What needs to be done => How many lines in the rows below contain the word "button"? Reply with the number alone.

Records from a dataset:
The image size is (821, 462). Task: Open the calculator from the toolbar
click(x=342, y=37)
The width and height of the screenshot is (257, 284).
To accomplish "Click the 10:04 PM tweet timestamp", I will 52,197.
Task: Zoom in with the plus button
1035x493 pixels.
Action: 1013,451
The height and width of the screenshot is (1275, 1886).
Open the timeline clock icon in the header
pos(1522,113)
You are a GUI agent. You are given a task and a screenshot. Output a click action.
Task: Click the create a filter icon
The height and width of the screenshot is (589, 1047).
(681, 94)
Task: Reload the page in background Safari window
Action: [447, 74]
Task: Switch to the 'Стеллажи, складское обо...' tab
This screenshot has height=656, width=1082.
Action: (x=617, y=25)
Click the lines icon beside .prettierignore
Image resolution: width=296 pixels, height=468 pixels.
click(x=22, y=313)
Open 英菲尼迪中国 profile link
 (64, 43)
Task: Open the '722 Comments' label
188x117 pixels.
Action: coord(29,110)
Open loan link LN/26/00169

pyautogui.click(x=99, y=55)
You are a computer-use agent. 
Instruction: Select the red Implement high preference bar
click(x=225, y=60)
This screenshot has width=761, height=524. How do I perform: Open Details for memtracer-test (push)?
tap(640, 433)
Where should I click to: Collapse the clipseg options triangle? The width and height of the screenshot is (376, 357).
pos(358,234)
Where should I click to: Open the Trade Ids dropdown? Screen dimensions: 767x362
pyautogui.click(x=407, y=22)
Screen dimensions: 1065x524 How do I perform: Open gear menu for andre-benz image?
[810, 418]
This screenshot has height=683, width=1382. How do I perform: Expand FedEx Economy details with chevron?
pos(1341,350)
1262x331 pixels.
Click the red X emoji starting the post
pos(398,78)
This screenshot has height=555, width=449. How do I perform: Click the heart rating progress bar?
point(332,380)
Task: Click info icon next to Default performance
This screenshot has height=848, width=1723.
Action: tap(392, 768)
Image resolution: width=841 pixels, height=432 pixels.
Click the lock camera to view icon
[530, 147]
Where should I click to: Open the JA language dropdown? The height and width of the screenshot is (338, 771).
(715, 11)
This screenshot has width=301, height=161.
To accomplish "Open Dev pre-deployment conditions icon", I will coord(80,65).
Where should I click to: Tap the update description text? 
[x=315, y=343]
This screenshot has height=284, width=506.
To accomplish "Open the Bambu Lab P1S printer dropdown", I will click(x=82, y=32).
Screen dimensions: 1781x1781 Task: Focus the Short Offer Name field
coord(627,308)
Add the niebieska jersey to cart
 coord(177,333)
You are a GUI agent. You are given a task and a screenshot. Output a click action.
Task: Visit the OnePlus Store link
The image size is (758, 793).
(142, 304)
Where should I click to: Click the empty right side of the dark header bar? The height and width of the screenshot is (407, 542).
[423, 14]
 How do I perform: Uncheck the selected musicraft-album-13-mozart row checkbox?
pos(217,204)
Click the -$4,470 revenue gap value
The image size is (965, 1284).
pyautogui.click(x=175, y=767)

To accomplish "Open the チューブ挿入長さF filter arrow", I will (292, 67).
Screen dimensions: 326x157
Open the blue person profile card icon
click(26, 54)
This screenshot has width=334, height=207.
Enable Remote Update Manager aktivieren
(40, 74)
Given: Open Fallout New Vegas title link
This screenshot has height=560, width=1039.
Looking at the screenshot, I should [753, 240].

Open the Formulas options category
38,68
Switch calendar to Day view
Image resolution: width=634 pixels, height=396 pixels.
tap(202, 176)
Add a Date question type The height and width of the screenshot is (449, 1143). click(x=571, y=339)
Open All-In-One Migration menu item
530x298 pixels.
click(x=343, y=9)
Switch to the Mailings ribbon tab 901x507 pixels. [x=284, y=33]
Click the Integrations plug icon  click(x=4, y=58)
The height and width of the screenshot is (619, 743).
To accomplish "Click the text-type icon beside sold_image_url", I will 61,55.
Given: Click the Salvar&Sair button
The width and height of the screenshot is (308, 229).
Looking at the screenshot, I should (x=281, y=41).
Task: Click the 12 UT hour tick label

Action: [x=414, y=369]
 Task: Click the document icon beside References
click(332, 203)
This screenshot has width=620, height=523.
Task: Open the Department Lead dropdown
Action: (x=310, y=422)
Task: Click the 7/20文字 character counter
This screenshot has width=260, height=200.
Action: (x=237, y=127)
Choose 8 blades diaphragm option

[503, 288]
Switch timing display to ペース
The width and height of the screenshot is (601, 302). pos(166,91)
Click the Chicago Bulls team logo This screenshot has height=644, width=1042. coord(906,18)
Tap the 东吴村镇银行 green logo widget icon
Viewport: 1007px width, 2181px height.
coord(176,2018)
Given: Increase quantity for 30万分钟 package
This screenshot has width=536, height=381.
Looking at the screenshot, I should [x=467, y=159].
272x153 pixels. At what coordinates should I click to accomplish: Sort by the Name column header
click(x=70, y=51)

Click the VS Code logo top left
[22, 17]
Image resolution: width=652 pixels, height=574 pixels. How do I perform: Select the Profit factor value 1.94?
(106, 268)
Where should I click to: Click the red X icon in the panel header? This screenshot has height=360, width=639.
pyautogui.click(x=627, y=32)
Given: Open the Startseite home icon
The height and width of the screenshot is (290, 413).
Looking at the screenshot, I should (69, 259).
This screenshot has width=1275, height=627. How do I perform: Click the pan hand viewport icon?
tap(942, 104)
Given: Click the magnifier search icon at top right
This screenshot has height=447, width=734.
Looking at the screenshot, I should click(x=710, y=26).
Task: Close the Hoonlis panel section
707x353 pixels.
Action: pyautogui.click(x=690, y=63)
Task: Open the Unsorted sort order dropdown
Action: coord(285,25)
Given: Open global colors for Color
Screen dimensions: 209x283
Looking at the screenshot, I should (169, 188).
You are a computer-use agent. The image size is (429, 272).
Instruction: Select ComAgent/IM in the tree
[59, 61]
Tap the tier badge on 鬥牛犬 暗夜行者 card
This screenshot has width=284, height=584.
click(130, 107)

Output => 2